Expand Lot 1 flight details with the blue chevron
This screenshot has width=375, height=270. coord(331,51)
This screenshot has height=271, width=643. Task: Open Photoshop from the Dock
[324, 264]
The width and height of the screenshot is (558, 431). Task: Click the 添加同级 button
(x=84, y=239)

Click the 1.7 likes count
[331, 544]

---

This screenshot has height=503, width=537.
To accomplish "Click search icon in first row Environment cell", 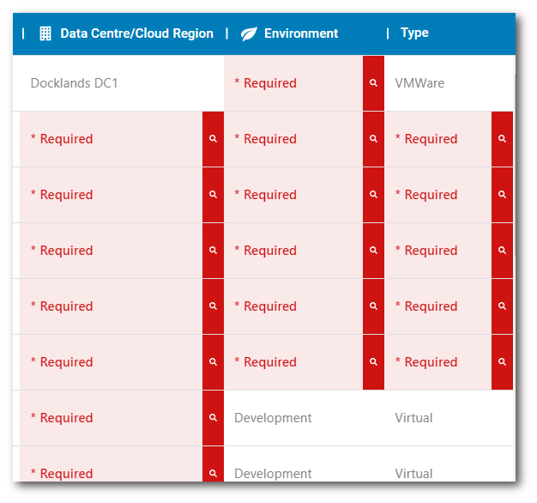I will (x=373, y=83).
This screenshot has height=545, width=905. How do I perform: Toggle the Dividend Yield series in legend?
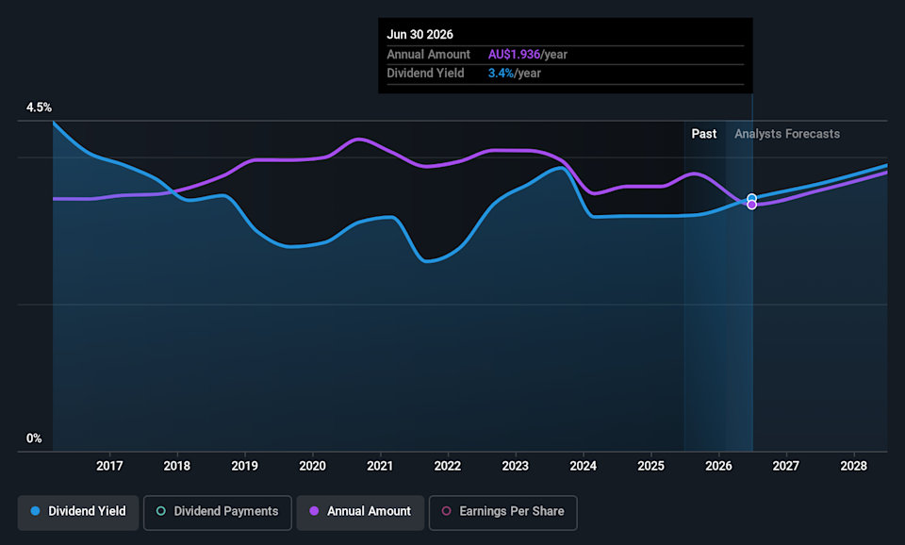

...

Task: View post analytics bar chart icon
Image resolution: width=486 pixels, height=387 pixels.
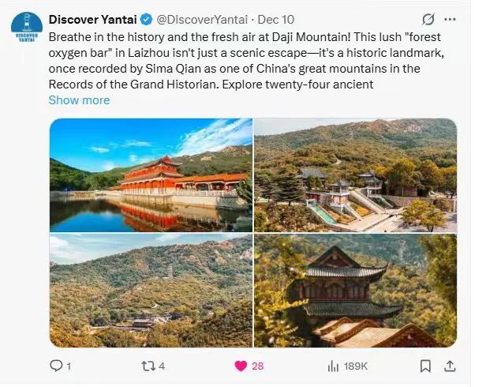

:: Instructions for the task ::
Gather every line in the items above that contains the word "height" and copy each such line in full.

:: Task answer ::
This screenshot has width=375, height=270. coord(331,51)
This screenshot has height=271, width=643. Task: Open Photoshop from the Dock
The width and height of the screenshot is (558, 431). Task: Click the 添加同级 button
This screenshot has height=503, width=537.
This screenshot has height=545, width=905. How do I perform: Toggle the Dividend Yield series in legend?
Image resolution: width=486 pixels, height=387 pixels.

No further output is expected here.